Maybe I was gay. I still fantasized about girls, however, and was attracted to girls. It was all very confusing because I had no knowledge or understanding about homosexuality, the subject of sex was taboo in our family and I had no experience of relationships except for friendships with males. I began to think constantly about my sexuality. Every day I tried to reaffirm that I was heterosexual, tried to do boy things such as play soccer and talk about girls and cars and convince myself that I was in love with the receptionist next to the bank. The homosexual thoughts and hallucinations seemed to come from an external force and were somehow imposed upon my being, coming from another experiential plane. They were not sixteen-year-old fantasies, but distortions of people, objects and relationships and they were eroding my sense of self, my belief system and my emotional being. The sexual doubts were tied up to the schizophrenia and I became more and more upset and distressed.

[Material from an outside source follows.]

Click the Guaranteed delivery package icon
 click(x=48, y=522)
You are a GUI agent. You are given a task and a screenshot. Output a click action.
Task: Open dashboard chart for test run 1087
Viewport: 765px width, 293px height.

Mum had remarried and I found her new partner, Russell, difficult to communicate with. I didn’t connect with Russell at all and it was difficult to talk with him about anything but football and girls. On the other hand, Mum and I have always been emotionally close. Over the years, my illness was to have a profound effect upon her well-being and emotional health. She became my closest friend and advocate. We shared and have ridden out many experiences together. But at that time, I simply couldn’t tell her about what was happening. As I became unwell, I distanced myself from my sister, Alison and brother Jeffrey. They knew I had problems but were probably mystified about my emotional distance. Things weren’t working in Beenleigh. I was a terrible Bank Johnny, was becoming more and more distant from my friends and had bought a car but had nowhere to drive it. My family and friends were perplexed about what was happening for me, but I was so afraid and ashamed of my thoughts that I couldn’t reach out for help.

 

In September, I missed the 1983 Sydney rugby league grand final ( Parramatta defeated Manly) as I was camping with my mates at Boonah. It was one of the few occasions that I spent a weekend away and I was plagued by thoughts and hallucinations the entire time. It was an uncomfortable weekend and it only heightened my need to withdraw from friends and family. I think that my mates sensed that something was wrong. I had grown up with them and we were all pretty close; they couldn’t understand why I was shutting off emotionally and closing down communication. For the entire weekend, I could hardly talk or laugh so I just drank beer, smoked and sat by the campfire staring into space. I had never felt so alone, surrounded by friends, girls, alcohol and laughter, yet I was closed and inward looking, melancholy and for the first time suicidal. During the weekend, I thought about leaving my mates, leaving home, leaving this life and about finality.